• **Exercise directions**
According to the forum thread on Toro 521 auger gearbox grease, what problem is the likely original engine notorious for?

# Toro 521 Auger Gearbox Grease



## bilvihur (May 18, 2016)

Just bought a Toro 521 Snow Blower off Craigslist. About 25 years old, but well maintained, runs with wheels and auger engaged. 

I've stabilized and run the gas tank dry, and drained the oil. The auger gearbox appears full of grease with the plug removed. Do I need to have a tube of MAG 1 on hand this winter, or is this something to check every so often?


----------



## bad69cat (Nov 30, 2015)

The first thing I always do is drop the fuel bowl out and look to see if it has gunk/crud in there. it would be advisable to replace the seals and rubber components and give it a fresh start on life. I would also check that the auger has been greased and is not stuck/froze onto the shaft, and look at the bushings/bearings for excess play. give everything a good shot of grease and fresh oil change. Time and effort well spent while it's nice out.......


----------



## jtclays (Sep 24, 2010)

Agree, with badcat, especially the augers and their relationship with grease
I'd also try and pull the wheels and grease the axle. If they come off, great. If not, may be worth trying to get them off over the summer. If you need axle bearings, you gotta get them off anyway. Wobble the wheels off the ground and see if you have play in the axle. They usually wear on the upper section if bushings, or wobble all around if bearings. Middle of winter finding out you have a problem that needs the wheels off to fix is not fun.:wavetowel2:
In case you didn't already find, you can look up parts/diagrams and manuals here.
https://www.toro.com/en/parts?SearchText=38052&SelectedFilterByOption=equipment&page=2
For engine parts, get the numbers off the engine itself. Likely a Tec 5hp if original, which are notorious for having exhaust valve lash problems under load.


----------



## garthg (Aug 3, 2016)

I've just acquired a 521 and this is helpful information, thanks.


----------

• **Provided records**
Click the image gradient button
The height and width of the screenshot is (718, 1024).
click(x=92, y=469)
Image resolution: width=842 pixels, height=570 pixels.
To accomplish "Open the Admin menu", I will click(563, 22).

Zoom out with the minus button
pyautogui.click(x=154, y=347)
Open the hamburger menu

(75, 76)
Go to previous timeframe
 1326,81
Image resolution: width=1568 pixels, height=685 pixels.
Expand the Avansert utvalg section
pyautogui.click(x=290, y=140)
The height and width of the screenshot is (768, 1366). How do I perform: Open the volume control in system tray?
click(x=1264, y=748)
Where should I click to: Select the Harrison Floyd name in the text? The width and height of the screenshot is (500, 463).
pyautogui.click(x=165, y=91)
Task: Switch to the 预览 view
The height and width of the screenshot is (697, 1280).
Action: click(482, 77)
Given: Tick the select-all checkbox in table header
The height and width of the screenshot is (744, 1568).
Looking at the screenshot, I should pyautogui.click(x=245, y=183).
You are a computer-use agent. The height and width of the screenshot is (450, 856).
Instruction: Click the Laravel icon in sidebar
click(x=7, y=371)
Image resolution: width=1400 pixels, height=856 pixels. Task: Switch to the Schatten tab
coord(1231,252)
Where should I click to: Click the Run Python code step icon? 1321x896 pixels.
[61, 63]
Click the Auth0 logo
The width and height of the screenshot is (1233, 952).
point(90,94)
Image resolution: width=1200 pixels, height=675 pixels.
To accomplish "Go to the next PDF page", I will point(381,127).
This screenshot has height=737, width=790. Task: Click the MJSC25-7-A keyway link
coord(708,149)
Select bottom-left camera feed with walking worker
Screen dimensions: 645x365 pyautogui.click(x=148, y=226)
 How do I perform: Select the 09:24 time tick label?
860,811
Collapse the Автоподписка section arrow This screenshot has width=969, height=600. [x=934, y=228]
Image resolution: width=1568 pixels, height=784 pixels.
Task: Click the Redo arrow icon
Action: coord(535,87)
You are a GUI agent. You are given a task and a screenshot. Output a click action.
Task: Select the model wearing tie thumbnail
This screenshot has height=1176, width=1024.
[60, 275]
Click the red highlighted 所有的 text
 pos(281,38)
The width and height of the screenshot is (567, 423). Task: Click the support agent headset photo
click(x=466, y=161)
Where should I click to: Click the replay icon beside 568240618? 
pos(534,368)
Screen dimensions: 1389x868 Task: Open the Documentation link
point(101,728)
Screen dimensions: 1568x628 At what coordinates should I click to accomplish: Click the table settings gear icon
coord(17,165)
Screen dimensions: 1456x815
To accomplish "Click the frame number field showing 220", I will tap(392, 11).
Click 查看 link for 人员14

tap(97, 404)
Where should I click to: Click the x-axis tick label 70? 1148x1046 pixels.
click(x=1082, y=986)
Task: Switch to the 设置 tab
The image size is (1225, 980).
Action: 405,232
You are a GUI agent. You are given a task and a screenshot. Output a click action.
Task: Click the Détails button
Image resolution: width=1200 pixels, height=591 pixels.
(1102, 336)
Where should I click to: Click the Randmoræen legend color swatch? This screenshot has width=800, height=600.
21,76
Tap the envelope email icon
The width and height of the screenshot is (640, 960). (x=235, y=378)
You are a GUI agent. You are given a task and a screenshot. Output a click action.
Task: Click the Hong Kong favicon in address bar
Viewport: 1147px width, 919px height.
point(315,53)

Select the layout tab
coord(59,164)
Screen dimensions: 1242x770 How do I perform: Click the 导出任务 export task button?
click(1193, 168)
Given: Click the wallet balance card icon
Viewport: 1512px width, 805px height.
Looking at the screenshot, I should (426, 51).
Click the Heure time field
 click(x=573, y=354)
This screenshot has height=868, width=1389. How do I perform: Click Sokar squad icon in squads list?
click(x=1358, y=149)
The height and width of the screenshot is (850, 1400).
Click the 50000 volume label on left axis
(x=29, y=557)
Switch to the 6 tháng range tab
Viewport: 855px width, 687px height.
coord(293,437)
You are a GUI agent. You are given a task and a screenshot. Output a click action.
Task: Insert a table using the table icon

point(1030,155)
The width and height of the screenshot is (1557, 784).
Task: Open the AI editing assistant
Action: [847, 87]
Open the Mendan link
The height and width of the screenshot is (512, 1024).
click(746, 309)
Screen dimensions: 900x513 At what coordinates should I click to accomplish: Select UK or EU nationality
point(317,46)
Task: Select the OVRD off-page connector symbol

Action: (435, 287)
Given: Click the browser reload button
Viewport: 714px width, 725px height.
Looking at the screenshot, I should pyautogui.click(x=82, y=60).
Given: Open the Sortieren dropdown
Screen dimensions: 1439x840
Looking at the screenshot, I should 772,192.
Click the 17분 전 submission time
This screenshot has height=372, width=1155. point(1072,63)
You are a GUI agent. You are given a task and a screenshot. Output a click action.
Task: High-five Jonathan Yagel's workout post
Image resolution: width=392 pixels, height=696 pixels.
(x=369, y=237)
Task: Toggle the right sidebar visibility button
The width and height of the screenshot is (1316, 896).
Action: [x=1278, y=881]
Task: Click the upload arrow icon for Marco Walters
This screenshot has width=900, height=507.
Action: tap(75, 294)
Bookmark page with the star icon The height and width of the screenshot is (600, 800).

• **Task answer**
Exhaust valve lash problems under load.